Electrochemistry

E-chem Definitions

reduction is the gain of electrons and occurs at the cathode.
this means that electrons always flow into the cathode from the external circuitry

oxidation is the loss of electrons and occurs at the anode.
this means that electrons always flow out of the anode into the external circuitry

Standard Cell Potential, E°cell

The BEST way to think about getting E°cell

If you really "think like a chemist" then you should be thinking about the push/pull nature of the electrochemical cell. The anode is pushing electrons out while the cathode is pulling electrons in.
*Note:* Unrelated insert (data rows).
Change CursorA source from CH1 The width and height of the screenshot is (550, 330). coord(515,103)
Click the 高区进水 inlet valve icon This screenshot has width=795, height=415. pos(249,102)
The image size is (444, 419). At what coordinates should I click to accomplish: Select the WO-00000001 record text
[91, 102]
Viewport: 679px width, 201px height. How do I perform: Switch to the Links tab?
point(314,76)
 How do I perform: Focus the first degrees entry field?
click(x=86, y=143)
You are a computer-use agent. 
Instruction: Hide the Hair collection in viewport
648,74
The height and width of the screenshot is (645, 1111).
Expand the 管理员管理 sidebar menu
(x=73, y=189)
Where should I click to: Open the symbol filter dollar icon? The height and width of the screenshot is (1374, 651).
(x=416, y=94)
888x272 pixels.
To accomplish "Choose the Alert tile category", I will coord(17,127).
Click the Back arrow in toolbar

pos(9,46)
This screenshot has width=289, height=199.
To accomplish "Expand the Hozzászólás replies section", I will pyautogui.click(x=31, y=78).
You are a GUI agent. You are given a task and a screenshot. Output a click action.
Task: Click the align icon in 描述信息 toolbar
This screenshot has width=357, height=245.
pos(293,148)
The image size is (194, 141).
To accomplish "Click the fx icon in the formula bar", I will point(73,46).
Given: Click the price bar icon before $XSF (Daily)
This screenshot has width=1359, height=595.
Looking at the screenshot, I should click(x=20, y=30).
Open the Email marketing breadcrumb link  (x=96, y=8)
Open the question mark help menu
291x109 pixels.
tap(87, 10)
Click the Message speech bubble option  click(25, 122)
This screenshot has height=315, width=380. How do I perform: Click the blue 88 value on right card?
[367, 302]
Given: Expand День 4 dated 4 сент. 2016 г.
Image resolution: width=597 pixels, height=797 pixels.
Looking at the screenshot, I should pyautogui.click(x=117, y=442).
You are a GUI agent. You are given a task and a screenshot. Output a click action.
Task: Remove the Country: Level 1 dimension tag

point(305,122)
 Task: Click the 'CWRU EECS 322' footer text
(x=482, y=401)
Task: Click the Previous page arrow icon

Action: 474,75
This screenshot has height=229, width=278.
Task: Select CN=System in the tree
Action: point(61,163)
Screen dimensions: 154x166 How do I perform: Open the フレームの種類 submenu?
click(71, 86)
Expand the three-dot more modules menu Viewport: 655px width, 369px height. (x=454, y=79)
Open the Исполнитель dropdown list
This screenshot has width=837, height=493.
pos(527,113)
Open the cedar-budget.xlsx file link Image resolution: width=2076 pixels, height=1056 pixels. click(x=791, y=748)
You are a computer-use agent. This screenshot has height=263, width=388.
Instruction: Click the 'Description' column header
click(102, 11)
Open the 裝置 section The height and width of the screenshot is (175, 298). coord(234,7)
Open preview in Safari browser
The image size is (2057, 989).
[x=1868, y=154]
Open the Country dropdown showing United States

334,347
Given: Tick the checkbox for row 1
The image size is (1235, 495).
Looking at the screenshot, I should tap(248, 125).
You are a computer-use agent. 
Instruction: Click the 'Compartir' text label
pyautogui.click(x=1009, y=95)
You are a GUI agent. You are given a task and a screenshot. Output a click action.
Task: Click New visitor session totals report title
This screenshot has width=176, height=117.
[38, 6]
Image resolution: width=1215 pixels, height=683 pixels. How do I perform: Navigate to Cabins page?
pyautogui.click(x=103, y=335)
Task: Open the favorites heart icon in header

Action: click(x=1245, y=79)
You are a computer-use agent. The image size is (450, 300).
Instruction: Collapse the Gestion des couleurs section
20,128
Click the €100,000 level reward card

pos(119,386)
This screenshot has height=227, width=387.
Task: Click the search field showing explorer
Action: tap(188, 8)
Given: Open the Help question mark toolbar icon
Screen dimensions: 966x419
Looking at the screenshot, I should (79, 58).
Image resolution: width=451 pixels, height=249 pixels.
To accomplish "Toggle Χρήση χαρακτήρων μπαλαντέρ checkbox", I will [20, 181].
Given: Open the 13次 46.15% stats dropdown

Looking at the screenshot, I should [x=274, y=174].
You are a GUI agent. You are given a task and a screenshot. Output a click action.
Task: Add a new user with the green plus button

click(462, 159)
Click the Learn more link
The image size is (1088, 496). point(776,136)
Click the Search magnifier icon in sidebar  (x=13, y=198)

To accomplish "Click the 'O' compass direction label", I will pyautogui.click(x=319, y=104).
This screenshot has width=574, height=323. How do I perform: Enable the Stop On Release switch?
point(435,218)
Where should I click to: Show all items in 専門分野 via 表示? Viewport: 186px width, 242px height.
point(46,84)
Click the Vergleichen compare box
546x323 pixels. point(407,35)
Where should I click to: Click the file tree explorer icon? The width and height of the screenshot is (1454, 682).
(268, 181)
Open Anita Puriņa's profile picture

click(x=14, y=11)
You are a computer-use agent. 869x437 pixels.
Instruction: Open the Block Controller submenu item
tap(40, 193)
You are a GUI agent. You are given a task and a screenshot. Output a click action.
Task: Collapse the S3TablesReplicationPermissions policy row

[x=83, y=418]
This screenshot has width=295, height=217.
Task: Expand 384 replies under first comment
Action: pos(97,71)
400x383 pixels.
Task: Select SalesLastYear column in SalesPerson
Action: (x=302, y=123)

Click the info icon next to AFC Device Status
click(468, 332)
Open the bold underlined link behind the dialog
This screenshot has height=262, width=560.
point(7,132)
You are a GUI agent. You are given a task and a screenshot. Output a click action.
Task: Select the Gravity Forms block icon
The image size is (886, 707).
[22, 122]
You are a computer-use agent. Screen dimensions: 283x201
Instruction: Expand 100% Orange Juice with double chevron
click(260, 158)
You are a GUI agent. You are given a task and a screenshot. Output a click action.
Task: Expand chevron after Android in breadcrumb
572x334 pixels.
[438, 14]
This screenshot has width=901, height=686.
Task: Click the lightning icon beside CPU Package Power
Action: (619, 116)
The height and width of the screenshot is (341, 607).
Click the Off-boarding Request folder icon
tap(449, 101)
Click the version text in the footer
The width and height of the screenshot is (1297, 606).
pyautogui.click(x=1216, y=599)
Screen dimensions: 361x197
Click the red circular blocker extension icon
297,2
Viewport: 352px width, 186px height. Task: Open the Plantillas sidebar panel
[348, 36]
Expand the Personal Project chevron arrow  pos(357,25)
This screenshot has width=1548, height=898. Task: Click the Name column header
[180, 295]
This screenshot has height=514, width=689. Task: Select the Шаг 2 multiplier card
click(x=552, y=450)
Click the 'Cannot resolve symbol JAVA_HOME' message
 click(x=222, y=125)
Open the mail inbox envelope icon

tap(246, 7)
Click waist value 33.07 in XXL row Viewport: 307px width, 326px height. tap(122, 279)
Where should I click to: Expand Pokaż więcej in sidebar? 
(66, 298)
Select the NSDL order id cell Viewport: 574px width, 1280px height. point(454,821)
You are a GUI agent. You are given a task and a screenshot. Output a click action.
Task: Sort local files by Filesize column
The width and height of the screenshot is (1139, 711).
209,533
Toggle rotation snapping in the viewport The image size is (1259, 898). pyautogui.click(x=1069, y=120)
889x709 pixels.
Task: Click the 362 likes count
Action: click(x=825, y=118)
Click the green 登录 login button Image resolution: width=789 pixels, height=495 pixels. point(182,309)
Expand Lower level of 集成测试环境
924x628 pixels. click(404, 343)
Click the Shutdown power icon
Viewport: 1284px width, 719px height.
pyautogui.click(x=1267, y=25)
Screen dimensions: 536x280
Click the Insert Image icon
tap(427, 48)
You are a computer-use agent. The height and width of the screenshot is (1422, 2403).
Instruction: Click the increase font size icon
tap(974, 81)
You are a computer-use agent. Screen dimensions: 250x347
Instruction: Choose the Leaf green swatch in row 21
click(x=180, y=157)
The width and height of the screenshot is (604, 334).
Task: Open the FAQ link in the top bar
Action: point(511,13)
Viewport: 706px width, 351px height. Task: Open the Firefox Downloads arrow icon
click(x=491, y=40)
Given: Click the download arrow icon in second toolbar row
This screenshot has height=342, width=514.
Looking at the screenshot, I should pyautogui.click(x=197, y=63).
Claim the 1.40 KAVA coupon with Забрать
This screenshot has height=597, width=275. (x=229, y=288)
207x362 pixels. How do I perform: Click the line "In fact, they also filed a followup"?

The standard potential is really the addition of two standard potentials, one is the driving force of the reduction (\(E^\circ_{\rm red}\), the pull) and the other is the driving force of the oxidation (\(E^\circ_{\rm ox}\), the push). Put these together and you get:

\[{\cal E}^\circ_{\rm cell} = {\cal E}^\circ_{\rm red} + {\cal E}^\circ_{\rm ox} \]

You must "flip" a reaction from the table of standard potentials in order to get an oxidation potential. Also remember, when you flip a reaction, you change the sign on the state function, which in this case is \(E^\circ\). Realize that you have to flip the oxidation reaction anyway when you write out the balanced equation. So this is the best way to do it.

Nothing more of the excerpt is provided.